Saved data entries
######

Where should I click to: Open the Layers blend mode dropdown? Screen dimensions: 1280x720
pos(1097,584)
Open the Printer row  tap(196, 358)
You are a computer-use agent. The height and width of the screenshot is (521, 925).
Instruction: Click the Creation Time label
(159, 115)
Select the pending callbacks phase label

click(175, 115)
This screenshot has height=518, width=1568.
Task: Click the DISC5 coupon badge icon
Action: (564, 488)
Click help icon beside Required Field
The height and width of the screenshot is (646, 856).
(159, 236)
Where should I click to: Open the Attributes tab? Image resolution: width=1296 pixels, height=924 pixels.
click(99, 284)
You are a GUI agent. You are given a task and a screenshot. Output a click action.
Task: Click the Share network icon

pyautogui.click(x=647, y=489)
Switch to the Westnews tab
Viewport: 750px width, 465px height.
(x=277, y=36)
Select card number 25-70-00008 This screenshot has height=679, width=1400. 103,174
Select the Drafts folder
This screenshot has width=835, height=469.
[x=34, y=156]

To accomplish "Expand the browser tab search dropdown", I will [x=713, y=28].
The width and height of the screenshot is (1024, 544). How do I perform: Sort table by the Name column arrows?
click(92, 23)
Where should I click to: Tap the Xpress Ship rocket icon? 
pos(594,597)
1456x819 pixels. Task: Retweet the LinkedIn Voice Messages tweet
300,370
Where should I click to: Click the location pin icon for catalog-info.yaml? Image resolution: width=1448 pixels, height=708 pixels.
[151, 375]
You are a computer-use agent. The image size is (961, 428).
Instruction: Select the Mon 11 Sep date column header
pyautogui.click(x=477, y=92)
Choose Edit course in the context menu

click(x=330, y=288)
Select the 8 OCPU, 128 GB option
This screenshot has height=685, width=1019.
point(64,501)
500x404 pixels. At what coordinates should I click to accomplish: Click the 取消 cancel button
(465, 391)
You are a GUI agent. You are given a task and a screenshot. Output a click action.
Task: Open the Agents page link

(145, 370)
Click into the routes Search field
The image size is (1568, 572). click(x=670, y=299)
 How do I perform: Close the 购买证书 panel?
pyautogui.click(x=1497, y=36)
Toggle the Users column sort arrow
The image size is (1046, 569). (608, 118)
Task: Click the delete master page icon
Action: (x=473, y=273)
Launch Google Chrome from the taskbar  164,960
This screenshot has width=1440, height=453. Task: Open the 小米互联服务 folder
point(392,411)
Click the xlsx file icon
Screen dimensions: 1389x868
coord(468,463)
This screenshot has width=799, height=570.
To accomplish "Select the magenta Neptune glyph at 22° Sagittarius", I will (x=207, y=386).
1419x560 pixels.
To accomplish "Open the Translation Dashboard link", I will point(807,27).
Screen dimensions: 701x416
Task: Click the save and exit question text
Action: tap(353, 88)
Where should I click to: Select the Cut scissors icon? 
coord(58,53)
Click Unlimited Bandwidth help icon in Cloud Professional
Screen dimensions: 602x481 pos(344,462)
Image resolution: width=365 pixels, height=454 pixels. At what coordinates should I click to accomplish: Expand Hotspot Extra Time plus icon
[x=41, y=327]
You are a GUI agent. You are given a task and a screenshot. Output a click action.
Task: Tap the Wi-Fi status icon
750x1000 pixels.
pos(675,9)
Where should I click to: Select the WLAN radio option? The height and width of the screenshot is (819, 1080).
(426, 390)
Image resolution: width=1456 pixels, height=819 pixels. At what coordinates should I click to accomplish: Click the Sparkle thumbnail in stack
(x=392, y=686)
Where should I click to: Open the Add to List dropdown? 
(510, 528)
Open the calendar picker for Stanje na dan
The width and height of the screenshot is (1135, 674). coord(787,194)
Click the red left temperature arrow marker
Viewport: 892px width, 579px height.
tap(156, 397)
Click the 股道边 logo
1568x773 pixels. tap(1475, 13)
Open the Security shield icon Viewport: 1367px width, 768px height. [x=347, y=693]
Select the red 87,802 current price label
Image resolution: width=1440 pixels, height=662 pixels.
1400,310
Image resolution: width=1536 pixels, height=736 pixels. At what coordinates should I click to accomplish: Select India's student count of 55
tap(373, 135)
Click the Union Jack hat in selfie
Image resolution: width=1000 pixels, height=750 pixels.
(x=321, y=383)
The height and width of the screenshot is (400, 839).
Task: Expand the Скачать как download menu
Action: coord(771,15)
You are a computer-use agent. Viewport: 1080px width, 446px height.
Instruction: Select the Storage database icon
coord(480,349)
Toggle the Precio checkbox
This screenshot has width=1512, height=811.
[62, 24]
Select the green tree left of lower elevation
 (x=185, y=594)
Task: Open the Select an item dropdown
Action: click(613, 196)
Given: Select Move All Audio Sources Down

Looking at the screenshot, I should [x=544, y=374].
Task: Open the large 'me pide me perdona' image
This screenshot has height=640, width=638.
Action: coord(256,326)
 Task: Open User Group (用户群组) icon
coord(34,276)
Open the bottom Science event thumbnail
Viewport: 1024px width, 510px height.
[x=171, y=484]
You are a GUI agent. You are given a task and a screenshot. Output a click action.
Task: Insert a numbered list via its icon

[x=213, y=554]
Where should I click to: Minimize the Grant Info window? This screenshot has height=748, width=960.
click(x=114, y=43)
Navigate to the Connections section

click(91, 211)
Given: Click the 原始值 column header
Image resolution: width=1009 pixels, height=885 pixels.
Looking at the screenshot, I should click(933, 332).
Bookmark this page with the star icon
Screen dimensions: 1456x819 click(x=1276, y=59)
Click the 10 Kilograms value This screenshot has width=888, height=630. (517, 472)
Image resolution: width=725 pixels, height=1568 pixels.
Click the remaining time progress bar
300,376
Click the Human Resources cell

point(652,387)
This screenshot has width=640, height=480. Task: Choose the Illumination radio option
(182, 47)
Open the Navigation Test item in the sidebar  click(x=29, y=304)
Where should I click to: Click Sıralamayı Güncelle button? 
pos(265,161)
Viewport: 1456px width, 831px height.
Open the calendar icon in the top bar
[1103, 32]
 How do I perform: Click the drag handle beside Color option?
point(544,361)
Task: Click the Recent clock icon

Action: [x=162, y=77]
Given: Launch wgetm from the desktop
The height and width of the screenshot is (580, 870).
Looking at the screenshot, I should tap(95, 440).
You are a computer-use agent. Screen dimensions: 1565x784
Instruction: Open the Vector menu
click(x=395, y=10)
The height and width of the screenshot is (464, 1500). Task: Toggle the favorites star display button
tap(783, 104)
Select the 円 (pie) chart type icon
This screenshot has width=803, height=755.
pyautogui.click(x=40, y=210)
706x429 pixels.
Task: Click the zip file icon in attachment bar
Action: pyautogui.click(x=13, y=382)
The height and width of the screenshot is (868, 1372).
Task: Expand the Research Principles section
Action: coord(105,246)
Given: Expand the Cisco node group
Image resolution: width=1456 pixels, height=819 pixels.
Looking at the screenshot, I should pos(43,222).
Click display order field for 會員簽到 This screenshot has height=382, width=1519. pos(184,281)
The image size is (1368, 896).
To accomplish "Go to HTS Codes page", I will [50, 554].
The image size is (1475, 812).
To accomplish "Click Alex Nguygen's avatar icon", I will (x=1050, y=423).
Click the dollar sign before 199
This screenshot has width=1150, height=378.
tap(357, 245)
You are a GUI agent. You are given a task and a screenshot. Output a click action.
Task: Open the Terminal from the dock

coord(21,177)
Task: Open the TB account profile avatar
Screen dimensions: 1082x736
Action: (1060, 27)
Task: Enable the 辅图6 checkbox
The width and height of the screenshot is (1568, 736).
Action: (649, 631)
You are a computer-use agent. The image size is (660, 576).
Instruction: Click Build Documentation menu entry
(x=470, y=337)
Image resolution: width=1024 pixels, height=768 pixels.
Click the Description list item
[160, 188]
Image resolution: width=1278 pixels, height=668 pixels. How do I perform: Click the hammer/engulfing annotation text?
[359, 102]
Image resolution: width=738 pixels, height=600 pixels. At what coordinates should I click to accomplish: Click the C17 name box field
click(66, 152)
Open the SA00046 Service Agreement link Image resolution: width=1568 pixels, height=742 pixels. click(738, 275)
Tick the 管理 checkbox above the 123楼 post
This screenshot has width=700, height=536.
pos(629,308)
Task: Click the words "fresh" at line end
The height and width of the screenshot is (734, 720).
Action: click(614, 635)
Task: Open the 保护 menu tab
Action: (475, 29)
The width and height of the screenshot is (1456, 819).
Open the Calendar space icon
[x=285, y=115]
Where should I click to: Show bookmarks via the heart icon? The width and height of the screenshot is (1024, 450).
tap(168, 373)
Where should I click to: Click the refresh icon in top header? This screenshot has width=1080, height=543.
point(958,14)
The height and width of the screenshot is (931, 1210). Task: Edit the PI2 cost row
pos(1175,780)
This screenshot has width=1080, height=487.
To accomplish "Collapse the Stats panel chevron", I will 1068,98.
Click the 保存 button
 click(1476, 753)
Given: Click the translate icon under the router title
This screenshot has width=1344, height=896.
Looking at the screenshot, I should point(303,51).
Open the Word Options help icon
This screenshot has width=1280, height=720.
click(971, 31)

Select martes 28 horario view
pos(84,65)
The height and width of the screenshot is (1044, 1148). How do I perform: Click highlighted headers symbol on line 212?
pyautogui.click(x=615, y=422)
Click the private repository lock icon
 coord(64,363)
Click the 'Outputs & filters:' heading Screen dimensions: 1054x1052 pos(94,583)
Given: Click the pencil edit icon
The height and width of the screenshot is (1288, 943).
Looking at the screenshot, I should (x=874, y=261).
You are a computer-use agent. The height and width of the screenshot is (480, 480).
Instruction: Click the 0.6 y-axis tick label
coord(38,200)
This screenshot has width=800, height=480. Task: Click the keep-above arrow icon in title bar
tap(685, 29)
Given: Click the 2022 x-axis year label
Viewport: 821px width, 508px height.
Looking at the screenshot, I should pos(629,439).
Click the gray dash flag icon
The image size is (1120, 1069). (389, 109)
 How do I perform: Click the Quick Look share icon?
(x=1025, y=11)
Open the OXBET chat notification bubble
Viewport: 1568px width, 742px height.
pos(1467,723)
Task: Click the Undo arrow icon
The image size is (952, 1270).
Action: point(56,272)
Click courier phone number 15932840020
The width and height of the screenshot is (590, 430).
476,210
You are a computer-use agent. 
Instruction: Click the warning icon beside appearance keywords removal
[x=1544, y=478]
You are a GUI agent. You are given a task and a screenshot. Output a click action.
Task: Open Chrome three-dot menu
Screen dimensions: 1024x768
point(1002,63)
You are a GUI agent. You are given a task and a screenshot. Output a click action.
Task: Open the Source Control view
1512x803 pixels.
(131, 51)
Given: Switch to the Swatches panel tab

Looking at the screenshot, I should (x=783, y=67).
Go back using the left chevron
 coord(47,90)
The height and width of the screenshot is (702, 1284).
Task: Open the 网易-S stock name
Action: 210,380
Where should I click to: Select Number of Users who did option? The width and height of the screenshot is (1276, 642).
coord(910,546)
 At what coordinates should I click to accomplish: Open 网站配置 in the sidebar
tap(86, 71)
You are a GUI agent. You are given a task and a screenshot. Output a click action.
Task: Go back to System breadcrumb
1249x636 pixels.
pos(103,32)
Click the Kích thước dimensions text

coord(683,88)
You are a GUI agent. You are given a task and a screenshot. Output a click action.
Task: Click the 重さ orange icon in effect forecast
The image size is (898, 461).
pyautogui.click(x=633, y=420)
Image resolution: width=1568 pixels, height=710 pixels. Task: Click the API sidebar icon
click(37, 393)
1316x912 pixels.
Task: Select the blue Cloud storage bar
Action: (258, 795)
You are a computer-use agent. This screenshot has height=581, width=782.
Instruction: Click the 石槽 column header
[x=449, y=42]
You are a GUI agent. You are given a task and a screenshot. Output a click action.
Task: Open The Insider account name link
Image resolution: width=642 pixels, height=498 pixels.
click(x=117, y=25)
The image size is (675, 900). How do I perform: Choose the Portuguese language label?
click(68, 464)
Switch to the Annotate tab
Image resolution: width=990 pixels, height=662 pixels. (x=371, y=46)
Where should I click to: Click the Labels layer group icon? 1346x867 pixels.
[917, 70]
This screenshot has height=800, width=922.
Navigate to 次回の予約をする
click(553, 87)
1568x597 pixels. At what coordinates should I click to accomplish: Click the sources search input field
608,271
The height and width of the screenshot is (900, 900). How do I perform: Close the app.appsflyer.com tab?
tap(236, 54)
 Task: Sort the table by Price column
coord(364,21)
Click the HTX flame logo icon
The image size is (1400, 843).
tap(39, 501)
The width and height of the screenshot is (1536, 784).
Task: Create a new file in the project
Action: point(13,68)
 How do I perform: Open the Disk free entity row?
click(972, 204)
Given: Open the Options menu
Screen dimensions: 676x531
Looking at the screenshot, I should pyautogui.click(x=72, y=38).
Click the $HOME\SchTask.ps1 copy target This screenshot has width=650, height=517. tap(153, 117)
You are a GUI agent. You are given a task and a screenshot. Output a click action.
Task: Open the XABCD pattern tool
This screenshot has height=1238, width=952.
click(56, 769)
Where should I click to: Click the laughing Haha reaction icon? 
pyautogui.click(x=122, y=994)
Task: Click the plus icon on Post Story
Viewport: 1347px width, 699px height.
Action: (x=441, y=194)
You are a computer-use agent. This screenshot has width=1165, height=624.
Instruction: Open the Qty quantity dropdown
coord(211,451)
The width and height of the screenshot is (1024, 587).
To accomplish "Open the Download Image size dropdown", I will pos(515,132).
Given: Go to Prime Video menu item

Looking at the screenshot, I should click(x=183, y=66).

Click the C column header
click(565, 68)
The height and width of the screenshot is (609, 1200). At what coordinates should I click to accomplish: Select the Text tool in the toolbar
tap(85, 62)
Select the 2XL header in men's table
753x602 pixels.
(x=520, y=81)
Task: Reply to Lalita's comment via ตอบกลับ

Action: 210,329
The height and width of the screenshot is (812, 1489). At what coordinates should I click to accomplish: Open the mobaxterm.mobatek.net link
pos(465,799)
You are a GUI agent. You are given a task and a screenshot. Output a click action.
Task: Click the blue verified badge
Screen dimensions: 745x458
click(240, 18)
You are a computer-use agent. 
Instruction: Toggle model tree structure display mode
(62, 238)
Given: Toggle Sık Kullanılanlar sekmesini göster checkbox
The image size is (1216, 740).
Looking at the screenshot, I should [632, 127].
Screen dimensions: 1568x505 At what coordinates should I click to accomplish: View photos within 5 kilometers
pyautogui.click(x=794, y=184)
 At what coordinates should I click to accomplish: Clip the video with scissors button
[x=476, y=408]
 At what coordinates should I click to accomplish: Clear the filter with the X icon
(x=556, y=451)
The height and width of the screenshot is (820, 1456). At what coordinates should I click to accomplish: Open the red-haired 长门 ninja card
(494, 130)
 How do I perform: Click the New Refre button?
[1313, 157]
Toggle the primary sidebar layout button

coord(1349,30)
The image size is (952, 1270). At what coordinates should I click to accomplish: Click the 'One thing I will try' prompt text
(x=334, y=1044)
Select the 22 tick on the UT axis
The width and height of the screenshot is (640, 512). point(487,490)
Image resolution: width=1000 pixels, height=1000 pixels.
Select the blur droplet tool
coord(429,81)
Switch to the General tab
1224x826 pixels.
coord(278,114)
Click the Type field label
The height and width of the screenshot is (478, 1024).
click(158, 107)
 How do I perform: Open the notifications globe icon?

######

GIVEN TASK: Please count the lines in the listing above that contain the word "left", and give only the number.

ANSWER TO THIS PROBLEM: 3